ASSIGNMENT: From the records below, output exactly the lines running from the line containing "The width and" through the line containing "Clear the search", and no others.

MATERIAL PROVIDED:
Content starts
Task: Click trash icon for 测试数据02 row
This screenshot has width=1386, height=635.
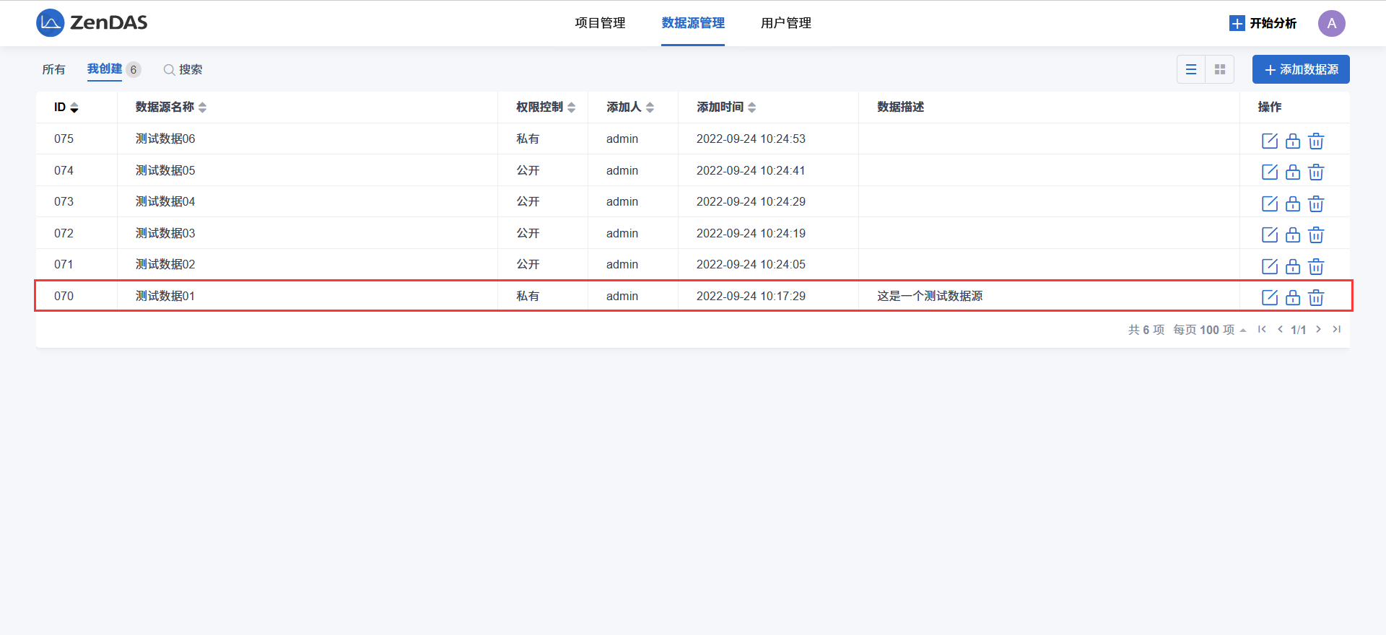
Content ends
Content starts
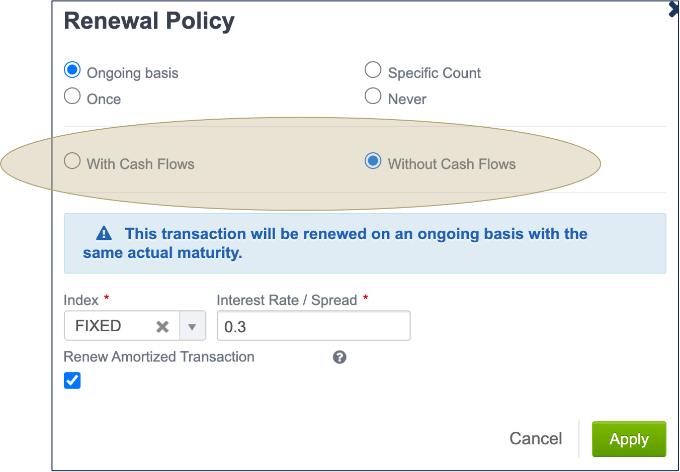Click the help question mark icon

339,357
Content ends
Content starts
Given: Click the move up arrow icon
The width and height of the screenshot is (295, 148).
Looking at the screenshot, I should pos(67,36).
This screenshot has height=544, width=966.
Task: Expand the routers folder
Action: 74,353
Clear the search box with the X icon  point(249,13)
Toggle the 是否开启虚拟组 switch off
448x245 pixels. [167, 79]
Content ends
EXERCISE ANSWER:
The width and height of the screenshot is (295, 148).
Looking at the screenshot, I should pos(67,36).
This screenshot has height=544, width=966.
Task: Expand the routers folder
Action: 74,353
Clear the search box with the X icon  point(249,13)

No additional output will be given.